The light still floods our carriage.

A woman with a pixie face, a bob cut, cherry lipstick and some judicious tattoos wears a cool black jacket, Adidas pants and leopard skin flats and nods gently to the wasp in her headphones.

It reminds me of my class at registration.

A Muslim woman with a wide, red skirt and black trainers reads Sally Rooney’s Conversations with Friends. A man with cornrows sits blissfully meditating. Two men in orange hi-vis togs are speaking Lithuanian. An old woman, her eyes grey with fatigue, worries with her beads. A smart woman has wet hair and is putting on mascara and pouting down some lipstick. This is alright. A cool vibe.

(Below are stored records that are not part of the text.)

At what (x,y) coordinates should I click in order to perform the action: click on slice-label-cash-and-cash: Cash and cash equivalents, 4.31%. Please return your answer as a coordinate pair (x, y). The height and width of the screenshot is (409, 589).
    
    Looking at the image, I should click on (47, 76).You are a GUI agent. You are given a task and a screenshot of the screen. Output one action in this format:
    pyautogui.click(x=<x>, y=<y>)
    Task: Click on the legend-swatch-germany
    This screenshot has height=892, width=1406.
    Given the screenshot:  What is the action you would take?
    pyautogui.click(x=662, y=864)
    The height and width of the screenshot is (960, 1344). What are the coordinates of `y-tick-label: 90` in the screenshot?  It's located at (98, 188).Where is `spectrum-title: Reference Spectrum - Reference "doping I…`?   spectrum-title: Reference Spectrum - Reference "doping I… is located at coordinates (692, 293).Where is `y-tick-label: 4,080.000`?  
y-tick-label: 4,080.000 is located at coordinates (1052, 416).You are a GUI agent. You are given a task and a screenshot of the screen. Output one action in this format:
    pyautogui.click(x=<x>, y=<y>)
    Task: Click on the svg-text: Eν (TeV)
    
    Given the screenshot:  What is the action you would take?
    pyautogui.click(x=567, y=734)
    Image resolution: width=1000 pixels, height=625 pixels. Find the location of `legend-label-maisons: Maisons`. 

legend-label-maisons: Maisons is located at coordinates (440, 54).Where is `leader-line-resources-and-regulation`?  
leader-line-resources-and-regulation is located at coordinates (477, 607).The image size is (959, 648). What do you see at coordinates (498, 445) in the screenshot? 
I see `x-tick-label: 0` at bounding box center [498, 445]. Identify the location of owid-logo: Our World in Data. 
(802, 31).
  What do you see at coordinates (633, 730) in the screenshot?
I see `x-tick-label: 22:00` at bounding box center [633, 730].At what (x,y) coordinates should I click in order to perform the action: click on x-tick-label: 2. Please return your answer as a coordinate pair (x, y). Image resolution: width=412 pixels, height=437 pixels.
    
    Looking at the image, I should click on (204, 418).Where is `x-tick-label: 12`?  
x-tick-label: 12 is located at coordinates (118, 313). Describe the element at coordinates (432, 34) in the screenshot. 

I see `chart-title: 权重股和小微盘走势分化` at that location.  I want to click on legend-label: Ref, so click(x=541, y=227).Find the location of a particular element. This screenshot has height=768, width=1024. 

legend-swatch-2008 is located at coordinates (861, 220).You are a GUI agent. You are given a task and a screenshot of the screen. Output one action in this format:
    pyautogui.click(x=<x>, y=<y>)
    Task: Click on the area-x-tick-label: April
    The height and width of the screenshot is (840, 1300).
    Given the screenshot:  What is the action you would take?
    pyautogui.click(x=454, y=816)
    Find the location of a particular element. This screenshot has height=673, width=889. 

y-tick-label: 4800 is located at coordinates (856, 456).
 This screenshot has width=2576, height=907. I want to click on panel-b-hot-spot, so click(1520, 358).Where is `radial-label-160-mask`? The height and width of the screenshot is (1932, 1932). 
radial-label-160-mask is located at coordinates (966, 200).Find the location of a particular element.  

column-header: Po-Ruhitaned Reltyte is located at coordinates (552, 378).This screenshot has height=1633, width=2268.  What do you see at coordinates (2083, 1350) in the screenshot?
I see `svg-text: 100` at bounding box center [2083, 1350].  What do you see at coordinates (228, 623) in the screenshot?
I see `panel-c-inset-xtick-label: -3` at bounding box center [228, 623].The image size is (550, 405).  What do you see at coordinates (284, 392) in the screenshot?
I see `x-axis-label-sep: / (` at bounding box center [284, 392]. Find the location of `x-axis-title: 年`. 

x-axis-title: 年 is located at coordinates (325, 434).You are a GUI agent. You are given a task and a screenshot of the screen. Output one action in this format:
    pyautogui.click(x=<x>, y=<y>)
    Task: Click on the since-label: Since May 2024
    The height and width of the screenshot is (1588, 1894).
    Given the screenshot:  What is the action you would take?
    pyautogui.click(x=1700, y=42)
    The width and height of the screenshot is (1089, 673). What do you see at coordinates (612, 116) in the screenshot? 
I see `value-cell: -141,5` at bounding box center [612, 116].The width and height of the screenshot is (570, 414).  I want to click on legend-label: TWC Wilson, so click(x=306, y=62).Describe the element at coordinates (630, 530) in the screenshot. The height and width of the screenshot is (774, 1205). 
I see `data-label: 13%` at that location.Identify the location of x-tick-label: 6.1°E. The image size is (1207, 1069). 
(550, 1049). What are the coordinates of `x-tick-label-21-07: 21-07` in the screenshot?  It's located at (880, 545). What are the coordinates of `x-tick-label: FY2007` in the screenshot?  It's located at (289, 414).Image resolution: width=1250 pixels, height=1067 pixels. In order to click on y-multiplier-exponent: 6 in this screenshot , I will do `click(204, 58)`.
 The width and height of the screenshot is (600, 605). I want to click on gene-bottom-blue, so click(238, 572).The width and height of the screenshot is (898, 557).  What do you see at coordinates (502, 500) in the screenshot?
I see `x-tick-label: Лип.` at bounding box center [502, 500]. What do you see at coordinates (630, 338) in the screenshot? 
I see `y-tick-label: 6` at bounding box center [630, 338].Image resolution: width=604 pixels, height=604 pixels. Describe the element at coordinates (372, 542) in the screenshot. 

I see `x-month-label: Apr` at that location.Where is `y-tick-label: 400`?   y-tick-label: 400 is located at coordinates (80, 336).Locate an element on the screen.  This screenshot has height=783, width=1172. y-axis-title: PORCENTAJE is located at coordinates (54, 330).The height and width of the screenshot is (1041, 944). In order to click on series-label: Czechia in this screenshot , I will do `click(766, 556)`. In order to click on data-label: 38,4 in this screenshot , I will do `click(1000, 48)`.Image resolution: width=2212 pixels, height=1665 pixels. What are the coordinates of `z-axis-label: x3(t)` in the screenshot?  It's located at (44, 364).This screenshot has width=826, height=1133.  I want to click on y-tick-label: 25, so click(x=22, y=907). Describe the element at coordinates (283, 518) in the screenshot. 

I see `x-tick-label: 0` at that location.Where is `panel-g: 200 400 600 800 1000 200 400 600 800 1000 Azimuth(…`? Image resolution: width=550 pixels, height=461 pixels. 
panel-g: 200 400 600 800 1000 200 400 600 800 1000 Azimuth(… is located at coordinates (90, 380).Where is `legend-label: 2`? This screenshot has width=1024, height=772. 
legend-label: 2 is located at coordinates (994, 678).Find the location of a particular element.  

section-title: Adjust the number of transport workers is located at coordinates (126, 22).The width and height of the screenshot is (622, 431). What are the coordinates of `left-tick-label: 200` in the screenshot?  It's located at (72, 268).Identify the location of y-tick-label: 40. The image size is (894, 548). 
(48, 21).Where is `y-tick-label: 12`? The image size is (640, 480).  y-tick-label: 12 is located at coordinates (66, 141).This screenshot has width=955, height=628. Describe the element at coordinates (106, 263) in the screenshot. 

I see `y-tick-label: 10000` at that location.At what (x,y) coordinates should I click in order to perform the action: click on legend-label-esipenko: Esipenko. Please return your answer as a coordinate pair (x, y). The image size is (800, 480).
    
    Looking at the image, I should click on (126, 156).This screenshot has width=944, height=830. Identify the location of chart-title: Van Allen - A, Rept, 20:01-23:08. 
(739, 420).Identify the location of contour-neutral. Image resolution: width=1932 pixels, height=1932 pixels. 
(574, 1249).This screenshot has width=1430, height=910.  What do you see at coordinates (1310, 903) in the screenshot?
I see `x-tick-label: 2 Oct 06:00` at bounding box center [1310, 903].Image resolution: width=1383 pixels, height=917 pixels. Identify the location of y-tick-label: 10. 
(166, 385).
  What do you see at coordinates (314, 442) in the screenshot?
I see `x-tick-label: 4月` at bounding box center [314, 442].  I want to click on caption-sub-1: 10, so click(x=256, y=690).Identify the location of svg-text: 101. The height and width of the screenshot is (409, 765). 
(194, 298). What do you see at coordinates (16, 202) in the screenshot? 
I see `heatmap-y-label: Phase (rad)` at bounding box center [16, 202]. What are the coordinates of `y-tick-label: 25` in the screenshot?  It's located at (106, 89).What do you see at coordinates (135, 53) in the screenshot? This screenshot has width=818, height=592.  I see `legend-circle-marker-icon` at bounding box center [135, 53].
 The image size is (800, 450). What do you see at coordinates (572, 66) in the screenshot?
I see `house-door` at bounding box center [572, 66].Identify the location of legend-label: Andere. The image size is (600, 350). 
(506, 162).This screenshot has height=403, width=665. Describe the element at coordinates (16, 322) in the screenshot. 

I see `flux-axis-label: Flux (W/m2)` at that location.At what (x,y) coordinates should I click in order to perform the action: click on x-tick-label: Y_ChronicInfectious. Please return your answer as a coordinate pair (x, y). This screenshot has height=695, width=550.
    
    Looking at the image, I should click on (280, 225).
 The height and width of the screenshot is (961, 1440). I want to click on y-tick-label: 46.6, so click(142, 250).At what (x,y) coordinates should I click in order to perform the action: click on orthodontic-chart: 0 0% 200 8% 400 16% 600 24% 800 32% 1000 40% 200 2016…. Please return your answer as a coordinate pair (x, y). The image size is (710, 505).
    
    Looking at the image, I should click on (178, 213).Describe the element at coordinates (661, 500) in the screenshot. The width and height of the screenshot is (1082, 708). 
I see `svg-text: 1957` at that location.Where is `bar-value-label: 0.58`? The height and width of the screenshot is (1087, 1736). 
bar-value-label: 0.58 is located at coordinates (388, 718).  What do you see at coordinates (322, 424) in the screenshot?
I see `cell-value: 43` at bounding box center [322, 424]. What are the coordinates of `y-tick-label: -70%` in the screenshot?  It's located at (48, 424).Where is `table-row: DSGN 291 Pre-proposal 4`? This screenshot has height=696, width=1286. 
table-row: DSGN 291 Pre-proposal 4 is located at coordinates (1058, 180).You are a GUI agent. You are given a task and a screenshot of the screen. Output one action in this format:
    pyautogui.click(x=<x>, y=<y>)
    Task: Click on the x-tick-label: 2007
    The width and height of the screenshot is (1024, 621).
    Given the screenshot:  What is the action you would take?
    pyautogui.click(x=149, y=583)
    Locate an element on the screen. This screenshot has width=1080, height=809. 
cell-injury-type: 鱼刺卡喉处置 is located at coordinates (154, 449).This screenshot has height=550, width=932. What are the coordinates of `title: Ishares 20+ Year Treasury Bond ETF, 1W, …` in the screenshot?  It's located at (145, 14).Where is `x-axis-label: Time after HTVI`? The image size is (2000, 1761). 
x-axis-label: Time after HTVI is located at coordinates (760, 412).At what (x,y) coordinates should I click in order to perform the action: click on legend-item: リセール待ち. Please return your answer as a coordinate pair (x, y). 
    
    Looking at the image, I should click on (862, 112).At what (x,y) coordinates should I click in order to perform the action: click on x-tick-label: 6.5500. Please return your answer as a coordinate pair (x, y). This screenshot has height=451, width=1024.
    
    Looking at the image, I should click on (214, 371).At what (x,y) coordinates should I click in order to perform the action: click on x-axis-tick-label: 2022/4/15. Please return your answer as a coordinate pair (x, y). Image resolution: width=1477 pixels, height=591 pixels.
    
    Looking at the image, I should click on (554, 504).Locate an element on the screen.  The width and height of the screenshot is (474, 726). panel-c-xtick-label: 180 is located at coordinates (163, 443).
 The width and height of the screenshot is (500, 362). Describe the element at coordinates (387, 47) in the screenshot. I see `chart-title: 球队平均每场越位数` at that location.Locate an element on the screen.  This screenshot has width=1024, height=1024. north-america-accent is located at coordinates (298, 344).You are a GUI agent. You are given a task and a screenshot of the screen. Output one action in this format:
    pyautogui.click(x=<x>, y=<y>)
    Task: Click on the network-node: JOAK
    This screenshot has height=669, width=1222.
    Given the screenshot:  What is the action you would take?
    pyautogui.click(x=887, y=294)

I would like to think that London schools have somehow contributed to it. The light becomes intermittent.

This works. This city works. Its schools work. Its teachers work. It’s wonderful.

Look, I know the malign chorus of old, craven, monocultural voices with their dog-whistle innuendos, white noise and blether about race, their middle England Question Time tropes, and their systemic, institutional racism.

Well, they’re on the wrong side of history. This carriage just cancels that stuff out.

On another day I might think of dark things, but on this bright early morning in May, just for a few moments, everything feels like it’s going to be alright.

Light falls like a blessing. We’re all passing through. I seem to be having a vision. I’m in good company. Didn’t Blake famously have visions in Peckham Rye? Didn’t he see angels somewhere here?

The train stops. I get out Canada Water. The vision fades and is gone. I smile at the woman in the hijab – and she smiles back.

  • Ian Whitwham is a former inner city London teacher.